Note: Spring Boot 3.3+ defaults to a stable, documented page serialization. To opt into it explicitly set spring.data.web.pageable.serialization-mode=via_dto, which avoids serializing the internal PageImpl structure and is the recommended forward-compatible choice.

Default page size and limits

Configure defaults and a hard maximum in application.properties so a client cannot request a million rows.

spring.data.web.pageable.default-page-size=20
spring.data.web.pageable.max-page-size=100
spring.data.web.pageable.one-indexed-parameters=false

Override per endpoint with @PageableDefault:

@GetMapping
public Page<Product> list(
        @PageableDefault(size = 25, sort = "name", direction = Sort.Direction.ASC)
        Pageable pageable) {
    return repo.findAll(pageable);
}

Returning DTOs, not entities

Map the page content to DTOs so you do not leak entities onto the wire. Page.map preserves all the metadata.

@GetMapping
public Page<ProductResponse> list(Pageable pageable) {
    return repo.findAll(pageable)
            .map(p -> new ProductResponse(p.getId(), p.getName(), p.getPrice()));
}

Custom metadata shape

If you do not want Spring’s default envelope, wrap results in your own record. This gives you full control over the JSON contract.

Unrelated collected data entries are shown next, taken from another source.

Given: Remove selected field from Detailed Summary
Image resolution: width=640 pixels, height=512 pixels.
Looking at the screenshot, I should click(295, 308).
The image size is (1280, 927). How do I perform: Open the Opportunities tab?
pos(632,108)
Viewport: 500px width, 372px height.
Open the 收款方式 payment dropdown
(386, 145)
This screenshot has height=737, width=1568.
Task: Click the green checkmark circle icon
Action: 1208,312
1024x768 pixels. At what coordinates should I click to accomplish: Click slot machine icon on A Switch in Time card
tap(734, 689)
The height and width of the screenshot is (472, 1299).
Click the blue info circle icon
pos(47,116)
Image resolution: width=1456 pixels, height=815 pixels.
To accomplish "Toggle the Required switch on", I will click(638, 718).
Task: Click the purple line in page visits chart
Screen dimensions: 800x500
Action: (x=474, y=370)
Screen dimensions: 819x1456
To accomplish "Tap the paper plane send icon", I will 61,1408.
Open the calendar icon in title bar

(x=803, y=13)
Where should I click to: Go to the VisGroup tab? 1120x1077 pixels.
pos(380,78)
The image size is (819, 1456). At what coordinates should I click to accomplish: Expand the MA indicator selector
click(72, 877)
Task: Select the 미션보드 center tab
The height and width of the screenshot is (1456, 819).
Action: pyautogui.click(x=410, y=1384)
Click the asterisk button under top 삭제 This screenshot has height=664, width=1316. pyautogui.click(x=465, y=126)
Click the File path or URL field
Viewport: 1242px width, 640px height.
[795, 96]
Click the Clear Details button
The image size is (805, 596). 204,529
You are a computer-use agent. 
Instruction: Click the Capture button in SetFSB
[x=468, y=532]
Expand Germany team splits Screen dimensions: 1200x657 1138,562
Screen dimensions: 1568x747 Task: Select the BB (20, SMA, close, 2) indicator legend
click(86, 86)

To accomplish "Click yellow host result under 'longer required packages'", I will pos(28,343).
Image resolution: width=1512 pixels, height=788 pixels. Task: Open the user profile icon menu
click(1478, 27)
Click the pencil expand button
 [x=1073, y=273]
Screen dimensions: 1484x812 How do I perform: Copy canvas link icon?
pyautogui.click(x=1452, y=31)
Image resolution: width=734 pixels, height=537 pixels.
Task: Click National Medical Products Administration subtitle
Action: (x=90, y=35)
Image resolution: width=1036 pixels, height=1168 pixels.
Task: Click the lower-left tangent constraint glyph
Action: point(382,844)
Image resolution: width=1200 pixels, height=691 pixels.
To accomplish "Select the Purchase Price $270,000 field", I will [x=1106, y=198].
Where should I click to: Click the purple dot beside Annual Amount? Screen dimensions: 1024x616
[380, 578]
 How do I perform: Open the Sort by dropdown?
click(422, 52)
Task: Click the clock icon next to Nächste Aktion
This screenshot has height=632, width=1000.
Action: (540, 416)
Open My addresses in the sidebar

public record PagedResponse<T>(
        List<T> items,
        int page,
        int size,
        long totalElements,
        int totalPages,
        boolean last) {

    public static <T> PagedResponse<T> from(Page<T> page) {
        return new PagedResponse<>(
                page.getContent(), page.getNumber(), page.getSize(),
                page.getTotalElements(), page.getTotalPages(), page.isLast());
    }
}

@GetMapping
public PagedResponse<ProductResponse> list(Pageable pageable) {
    Page<ProductResponse> page = repo.findAll(pageable)
            .map(p -> new ProductResponse(p.getId(), p.getName(), p.getPrice()));
    return PagedResponse.from(page);
}

Output:

{
  "items": [ { "id": 8, "name": "Monitor", "price": 299.0 } ],
  "page": 0,
  "size": 20,
  "totalElements": 57,
  "totalPages": 3,
  "last": false
}

Sorting only (no paging)

When you want ordering without pages, accept a Sort parameter.

@GetMapping("/all")
public List<Product> all(Sort sort) {
    return repo.findAll(sort);   // ?sort=name,asc
}

Tip: Always sort on an indexed, unique-ish column (often the primary key as a tiebreaker). Without a deterministic sort, the same row can appear on two pages as data shifts between requests.

Pitfalls

  • page is zero-based by default; clients often assume 1-based — document it or set one-indexed-parameters=true.
  • Counting totalElements runs a separate COUNT query; for huge tables consider Slice<T> (no count) when you only need “is there a next page?”.
  • Returning a raw Page<Entity> can trigger lazy-loading serialization issues — map to DTOs.